Now we can use the aggregate
function to calculate the mean Ct value and standard deviation for each gene under each condition.
d$long_by_group <- aggregate(ct_value ~ sample_group + gene, data = d$long, mean)
colnames(d$long_by_group)[3] <- "mean_ct_value"
d$long_by_group$sd <- aggregate(ct_value ~ sample_group + gene, data = d$long, sd)[,3]
d$long_by_group
# sample_group gene mean_ct_value sd
# 1 A CONTROL 26.100 0.707107
# 2 B CONTROL 25.910 0.169706
# 3 A GENE_1 36.005 0.841457
# 4 B GENE_1 29.845 0.162635
# 5 A GENE_10 25.615 0.615183
# 6 B GENE_10 30.510 0.735391
# ...
This function is a bit unwieldy (for example, it reorders the rows and changes the column names), so it’s worth to pay attention to what the output looks like. The tilde ~
expression is called a formula, you can read more about it here.
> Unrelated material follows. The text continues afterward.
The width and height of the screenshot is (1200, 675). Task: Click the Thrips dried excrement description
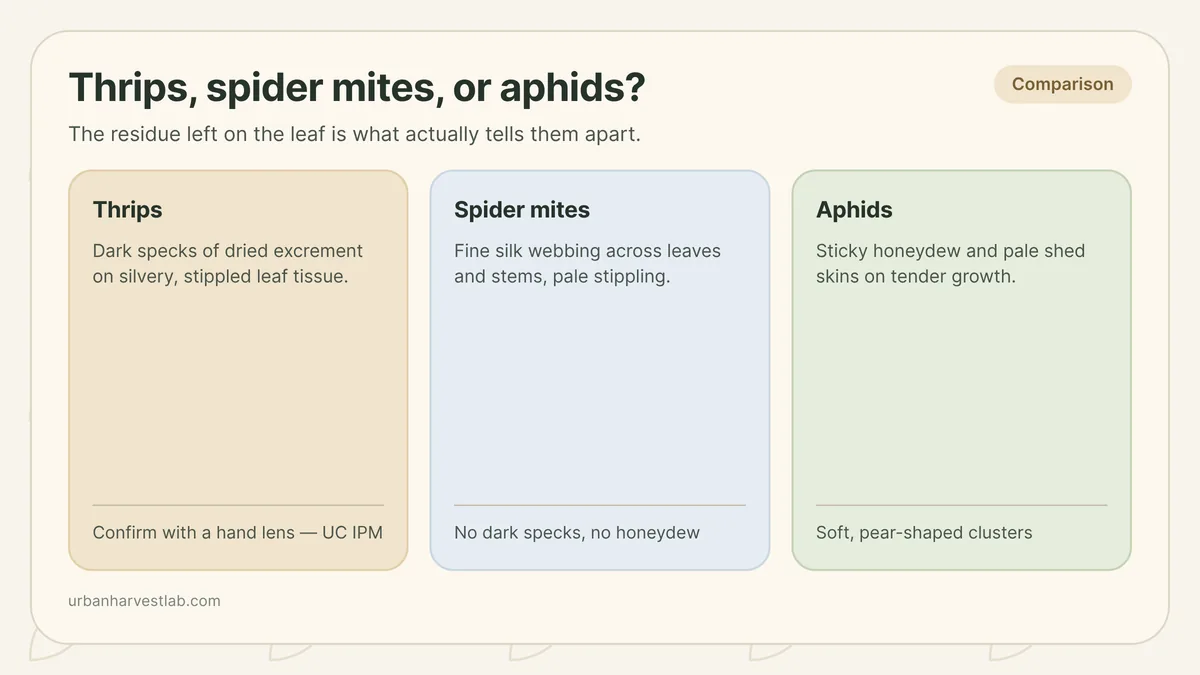[228, 264]
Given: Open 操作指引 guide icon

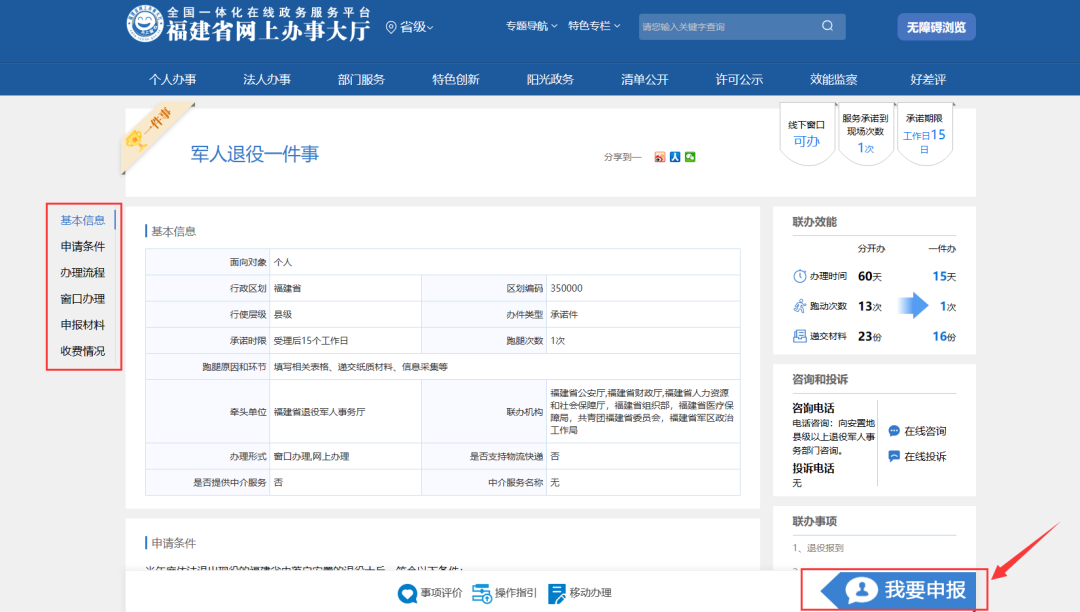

Now that we have calculated the mean and standard deviation for each gene-sample_group pair, it is easy to convert them back to wide format using dcast
, a function from the reshape2
package.
d$wide_mean_by_group <- dcast(d$long_by_group, gene ~ sample_group, value.var = "mean_ct_value")
d$wide_mean_by_group
# gene A B
# 1 CONTROL 26.100 25.910
# 2 GENE_1 36.005 29.845
# 3 GENE_10 25.615 30.510
# 4 GENE_2 30.025 24.565
# 5 GENE_3 26.630 29.055
# 6 GENE_4 26.285 28.940
# 7 GENE_5 28.625 28.070
# 8 GENE_6 28.515 28.030
# 9 GENE_7 27.510 28.245
# 10 GENE_8 27.995 28.275
# 11 GENE_9 24.725 30.855
d$wide_sd_by_group <- dcast(d$long_by_group, gene ~ sample_group, value.var = "sd")
d$wide_sd_by_group
# gene A B
# 1 CONTROL 0.707107 0.169706
# 2 GENE_1 0.841457 0.162635
# 3 GENE_10 0.615183 0.735391
# 4 GENE_2 9.298454 0.247487
# 5 GENE_3 4.709331 4.405275
# 6 GENE_4 4.871966 3.846661
# 7 GENE_5 8.251936 4.695189
# 8 GENE_6 10.104556 4.681047
# 9 GENE_7 8.160012 4.037580
# 10 GENE_8 7.120565 3.712311
# 11 GENE_9 2.623366 0.403051
An easy way to remember how to use the formula in dcast
is to think row ~ column
. In our case, we have a row for each gene, and a column for each sample group.